A pilot diverted a flight to Toronto, delaying hundreds of people and costing the airline thousands of dollars in fuel costs. The surprising part is the passengers’ reaction was overall “positive,” once they realized the reason.
It turns out a dog in the cargo hold was at risk of freezing to death.
According to the Huffington Post, pilot Peter Fitzpatrick noticed that a heating malfunction in the cargohold on Air Canada Flight AC085 from Tel Aviv to Toronto. The system bug didn’t risk the plane or any of its human passengers, but for a 7-year-old French Bulldog named Simba, it was a dangerous matter.
The pilot explained.
“The temperature was falling, as it is very cold at the high altitude where our planes fly. While a heater is not normally a critical component, on this particular flight there was a live animal in the hold. With the altitude it can become very uncomfortable, and possibly the situation could have been life threatening if the flight had continued.”

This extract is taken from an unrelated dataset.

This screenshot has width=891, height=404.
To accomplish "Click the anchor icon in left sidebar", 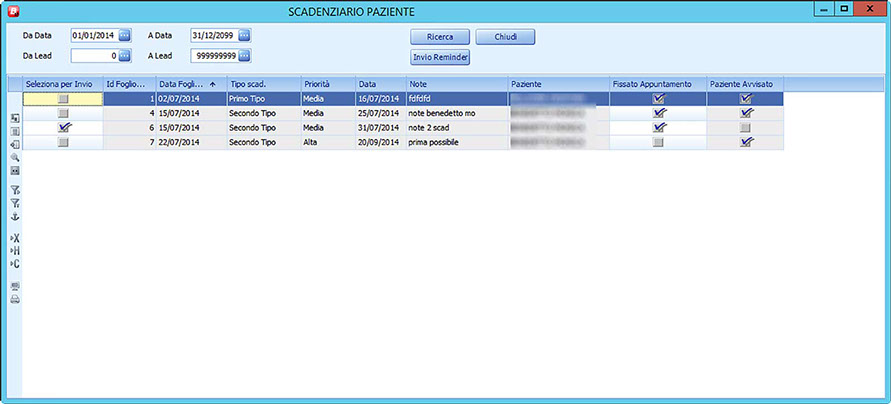I will (15, 216).
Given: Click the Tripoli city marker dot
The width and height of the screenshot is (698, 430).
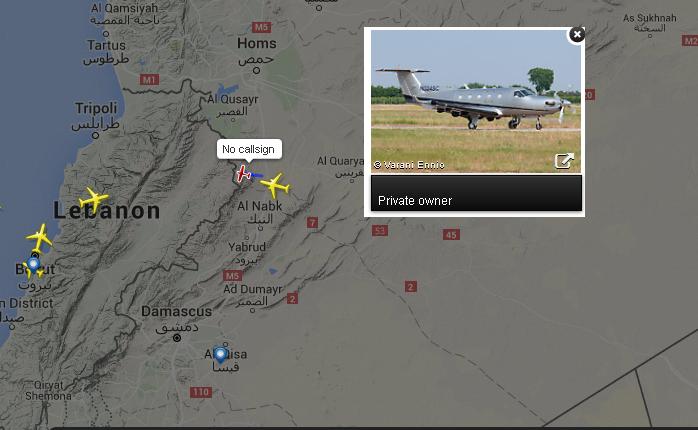Looking at the screenshot, I should 95,135.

To save the little dog, the pilot made a critical decision and diverted the flight to Frankfurt, Germany. According to CNN, Simba and his owner German Kontorovich could then hop on another safer flight to Toronto.
The owner explained his gratitude to City News after touching down in Toronto’s Pearson International Airport.
“It’s my dog, it’s like my child. It’s everything to me.”
— WTHR.com (@WTHRcom) September 16, 2015
John Nance, aviation consultant for ABC News explained that the move was not only compassionate; it was “unprecedented.”
“This is very laudatory because we have some airlines that don’t care if they break guitars, kill dogs and cats. I would think that Air Canada is due some public praise here, especially if they support their captain.”
The choice to land in Frankfurt allowed the passengers to underway more quickly, since the city serves as a hub for Air Canada flights. The 232 passengers still had to wait about 75 minutes to continue, but they were understanding according to the pilot.
“The overall reaction was positive, particularly once people understood the dog was in potential danger but safe as a result of the diversion.”
The diversion also cost the airline a large amount in fuel. The airline didn’t comment on how much exactly, according to ABC News.
Whatever the costs, the pilot explained he had a greater responsibility at hand when choosing to divert the flight for a dog.
“The captain is responsible for all lives on board — whether it’s human or canine.”